▶ **Exercise aim**
Reproduce the listing from the line containing "At what coordinates" through the end, swapping "checkbox" for "tick box" and changing nothing else. Omit the pictures.

▶ **Records shown**
>>>
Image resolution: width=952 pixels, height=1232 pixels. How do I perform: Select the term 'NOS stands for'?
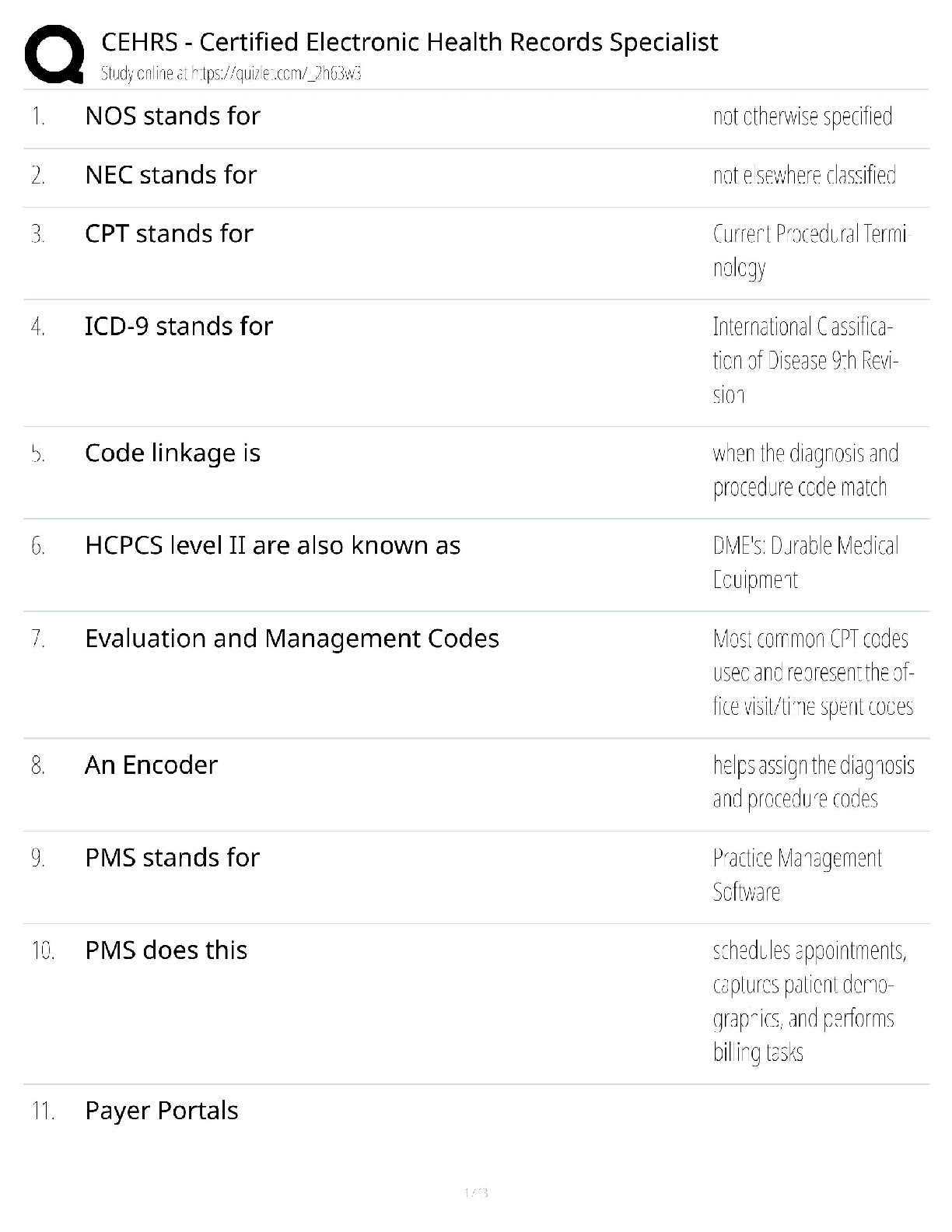pyautogui.click(x=172, y=116)
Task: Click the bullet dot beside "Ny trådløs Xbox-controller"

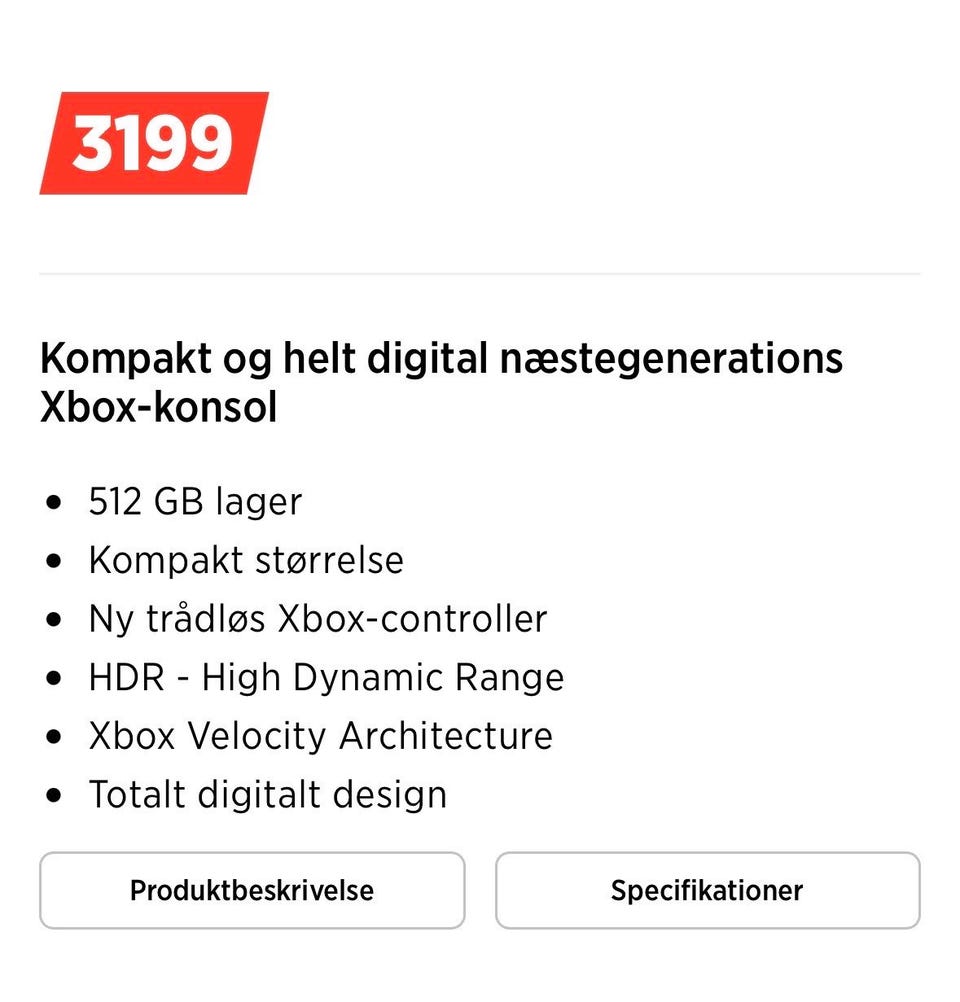Action: 54,620
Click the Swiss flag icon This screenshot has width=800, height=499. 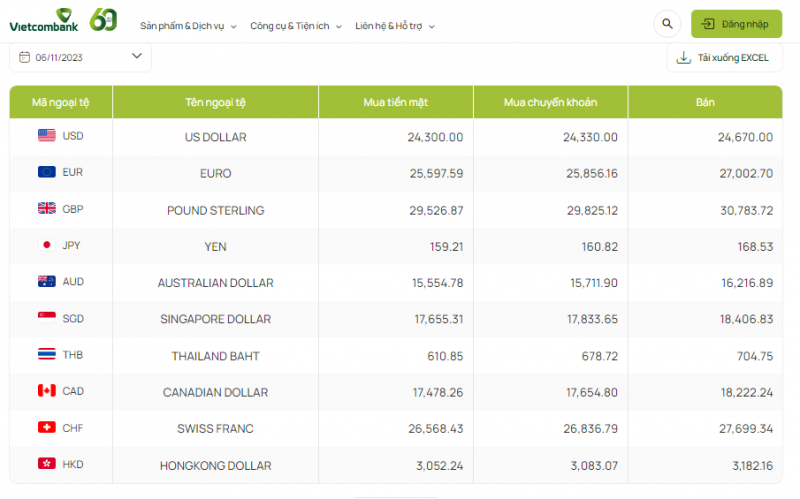tap(46, 428)
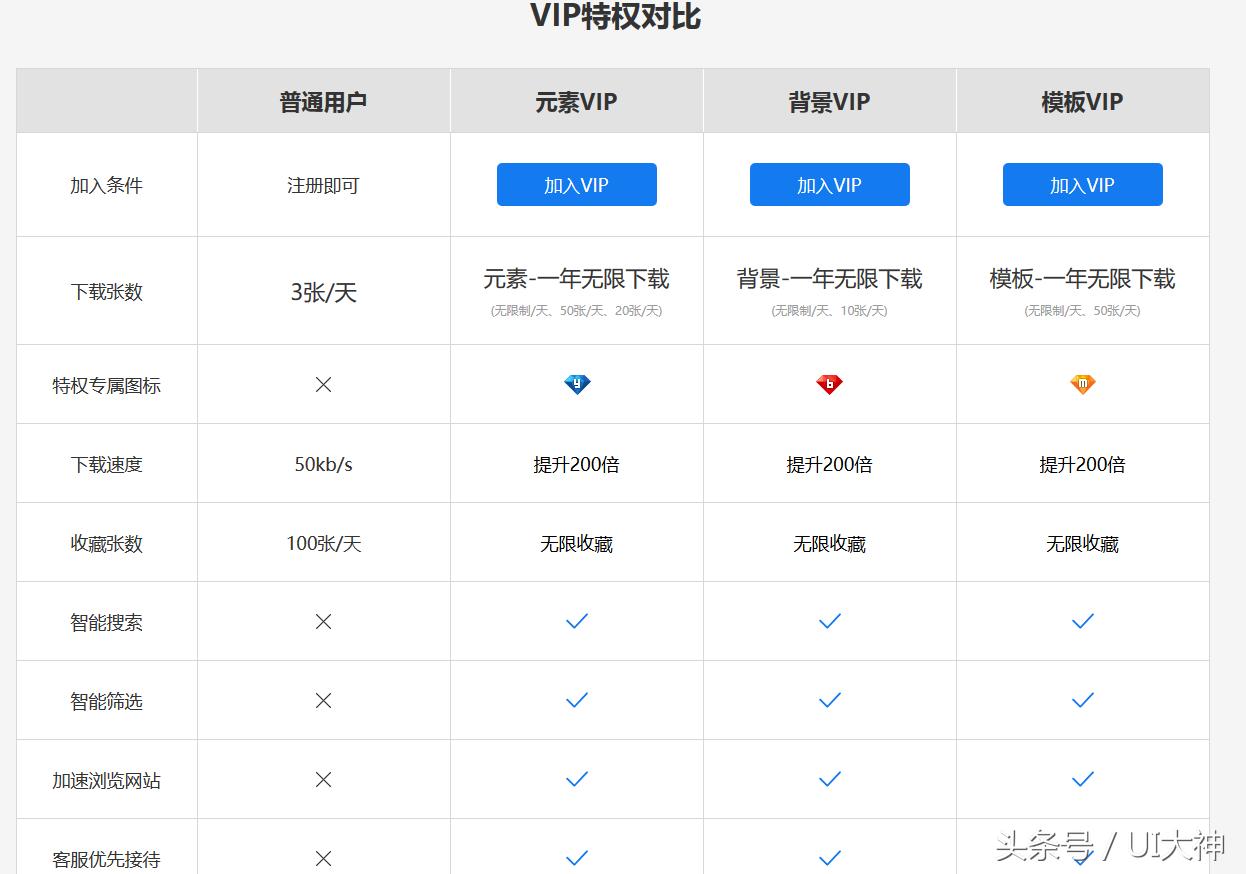
Task: Select the 模板VIP column header
Action: pyautogui.click(x=1082, y=100)
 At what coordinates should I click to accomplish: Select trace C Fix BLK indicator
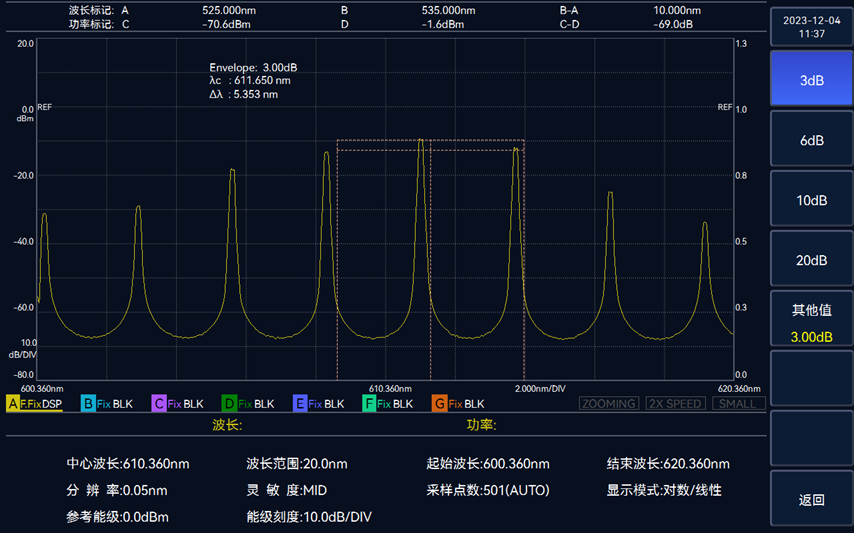coord(177,404)
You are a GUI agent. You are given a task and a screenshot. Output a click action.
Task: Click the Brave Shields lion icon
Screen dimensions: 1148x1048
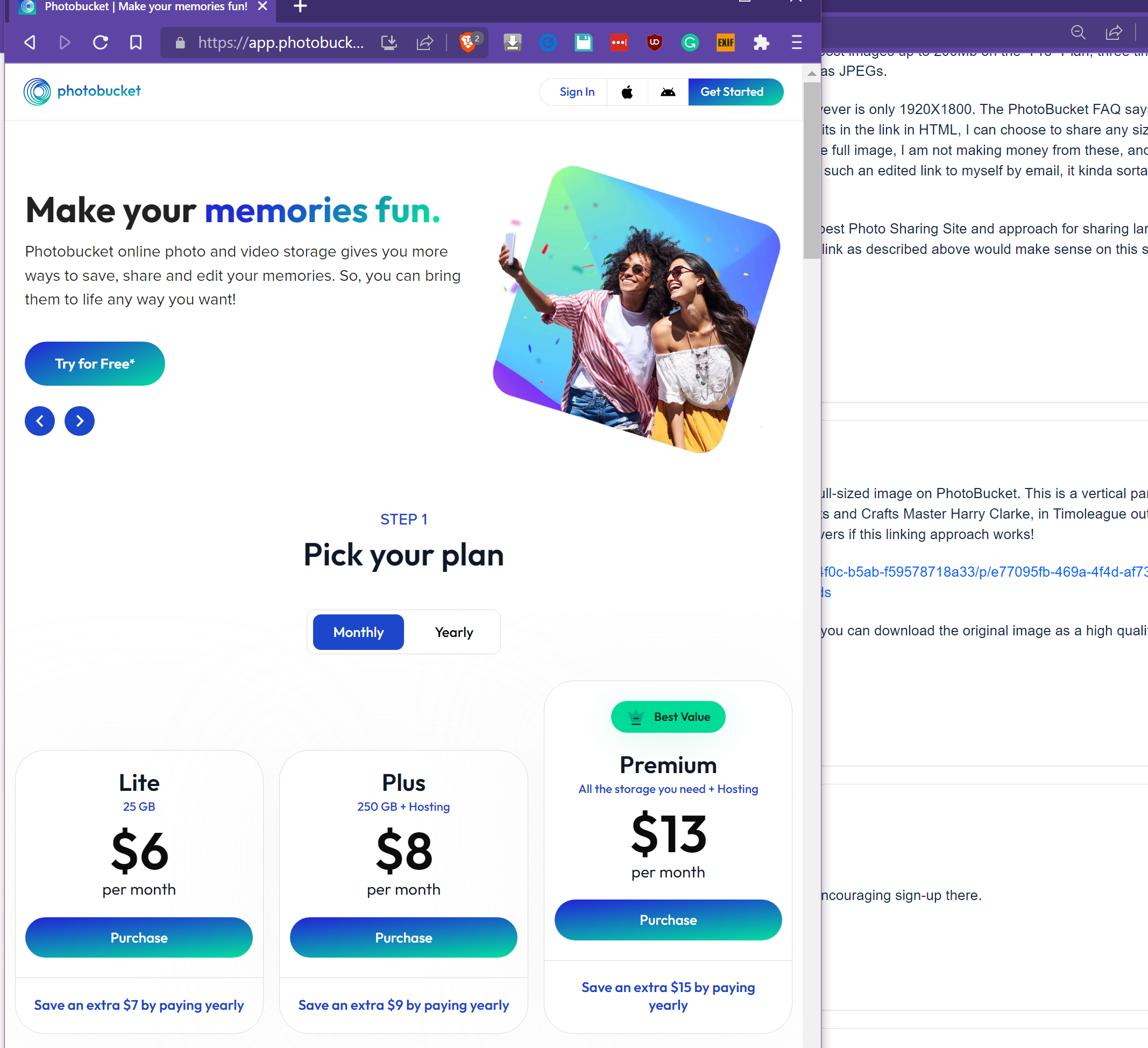click(467, 42)
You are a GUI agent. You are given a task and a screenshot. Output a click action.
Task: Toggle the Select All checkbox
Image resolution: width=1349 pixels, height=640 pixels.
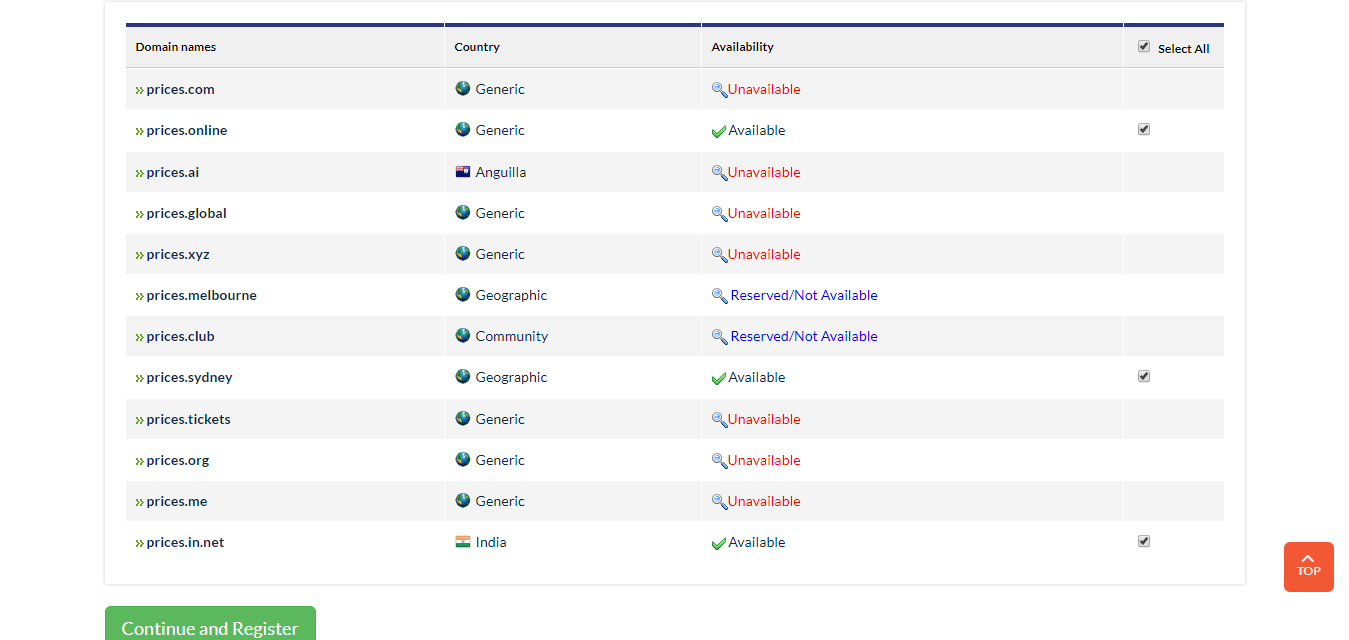click(x=1144, y=46)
<<<
▶ **Solution**
 At what coordinates should I click to accomplish: Select trace C Fix BLK indicator
coord(177,404)
You are a GUI agent. You are given a task and a screenshot. Output a click action.
Task: Click the Brave Shields lion icon
Screen dimensions: 1148x1048
click(467, 42)
You are a GUI agent. You are given a task and a screenshot. Output a click action.
Task: Toggle the Select All tick box
Image resolution: width=1349 pixels, height=640 pixels.
click(x=1144, y=46)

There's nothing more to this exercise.